EXERCISE INSTRUCTIONS → Word for word, the listing below should be printed again.

MATERIAL FOR THIS EXERCISE →
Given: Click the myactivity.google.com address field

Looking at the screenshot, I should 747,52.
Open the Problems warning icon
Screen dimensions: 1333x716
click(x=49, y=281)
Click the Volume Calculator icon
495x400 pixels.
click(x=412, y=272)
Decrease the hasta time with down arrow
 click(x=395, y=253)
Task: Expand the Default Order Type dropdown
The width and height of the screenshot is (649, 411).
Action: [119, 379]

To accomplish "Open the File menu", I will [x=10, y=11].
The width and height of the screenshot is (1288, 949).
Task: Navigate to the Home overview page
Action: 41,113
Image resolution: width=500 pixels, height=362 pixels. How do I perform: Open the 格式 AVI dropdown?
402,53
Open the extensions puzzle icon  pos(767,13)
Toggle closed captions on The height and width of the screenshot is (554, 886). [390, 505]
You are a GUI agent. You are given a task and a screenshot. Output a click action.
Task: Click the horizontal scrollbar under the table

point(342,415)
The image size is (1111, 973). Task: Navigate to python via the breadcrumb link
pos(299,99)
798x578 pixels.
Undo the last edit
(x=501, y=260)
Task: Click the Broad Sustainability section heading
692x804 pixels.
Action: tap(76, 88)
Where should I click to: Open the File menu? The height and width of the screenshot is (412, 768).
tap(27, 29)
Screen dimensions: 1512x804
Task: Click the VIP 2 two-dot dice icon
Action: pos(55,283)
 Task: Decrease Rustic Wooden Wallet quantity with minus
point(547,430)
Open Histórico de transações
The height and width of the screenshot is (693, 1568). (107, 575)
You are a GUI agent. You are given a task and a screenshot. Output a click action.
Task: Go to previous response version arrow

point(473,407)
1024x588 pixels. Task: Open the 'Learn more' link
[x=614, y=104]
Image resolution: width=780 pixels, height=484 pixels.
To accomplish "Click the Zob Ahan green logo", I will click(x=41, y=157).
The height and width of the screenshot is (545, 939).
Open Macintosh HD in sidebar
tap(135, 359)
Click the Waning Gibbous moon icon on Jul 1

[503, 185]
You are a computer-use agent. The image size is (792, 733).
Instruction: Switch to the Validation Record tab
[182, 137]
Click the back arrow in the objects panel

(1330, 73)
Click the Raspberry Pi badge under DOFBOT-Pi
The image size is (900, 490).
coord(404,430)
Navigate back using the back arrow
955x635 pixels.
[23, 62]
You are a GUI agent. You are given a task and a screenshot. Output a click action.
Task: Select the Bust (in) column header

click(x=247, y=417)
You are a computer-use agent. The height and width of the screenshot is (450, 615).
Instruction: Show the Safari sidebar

ANSWER TO THE PROBLEM →
Given: Click the myactivity.google.com address field

Looking at the screenshot, I should 747,52.
Open the Problems warning icon
Screen dimensions: 1333x716
click(x=49, y=281)
Click the Volume Calculator icon
495x400 pixels.
click(x=412, y=272)
Decrease the hasta time with down arrow
 click(x=395, y=253)
Task: Expand the Default Order Type dropdown
The width and height of the screenshot is (649, 411).
Action: [119, 379]

To accomplish "Open the File menu", I will [x=10, y=11].
The width and height of the screenshot is (1288, 949).
Task: Navigate to the Home overview page
Action: 41,113
Image resolution: width=500 pixels, height=362 pixels. How do I perform: Open the 格式 AVI dropdown?
402,53
Open the extensions puzzle icon  pos(767,13)
Toggle closed captions on The height and width of the screenshot is (554, 886). [390, 505]
You are a GUI agent. You are given a task and a screenshot. Output a click action.
Task: Click the horizontal scrollbar under the table

point(342,415)
The image size is (1111, 973). Task: Navigate to python via the breadcrumb link
pos(299,99)
798x578 pixels.
Undo the last edit
(x=501, y=260)
Task: Click the Broad Sustainability section heading
692x804 pixels.
Action: tap(76, 88)
Where should I click to: Open the File menu? The height and width of the screenshot is (412, 768).
tap(27, 29)
Screen dimensions: 1512x804
Task: Click the VIP 2 two-dot dice icon
Action: pos(55,283)
 Task: Decrease Rustic Wooden Wallet quantity with minus
point(547,430)
Open Histórico de transações
The height and width of the screenshot is (693, 1568). (107, 575)
You are a GUI agent. You are given a task and a screenshot. Output a click action.
Task: Go to previous response version arrow

point(473,407)
1024x588 pixels. Task: Open the 'Learn more' link
[x=614, y=104]
Image resolution: width=780 pixels, height=484 pixels.
To accomplish "Click the Zob Ahan green logo", I will click(x=41, y=157).
The height and width of the screenshot is (545, 939).
Open Macintosh HD in sidebar
tap(135, 359)
Click the Waning Gibbous moon icon on Jul 1

[503, 185]
You are a computer-use agent. The image size is (792, 733).
Instruction: Switch to the Validation Record tab
[182, 137]
Click the back arrow in the objects panel

(1330, 73)
Click the Raspberry Pi badge under DOFBOT-Pi
The image size is (900, 490).
coord(404,430)
Navigate back using the back arrow
955x635 pixels.
[23, 62]
You are a GUI agent. You are given a task and a screenshot. Output a click action.
Task: Select the Bust (in) column header

click(x=247, y=417)
You are a computer-use agent. The height and width of the screenshot is (450, 615).
Instruction: Show the Safari sidebar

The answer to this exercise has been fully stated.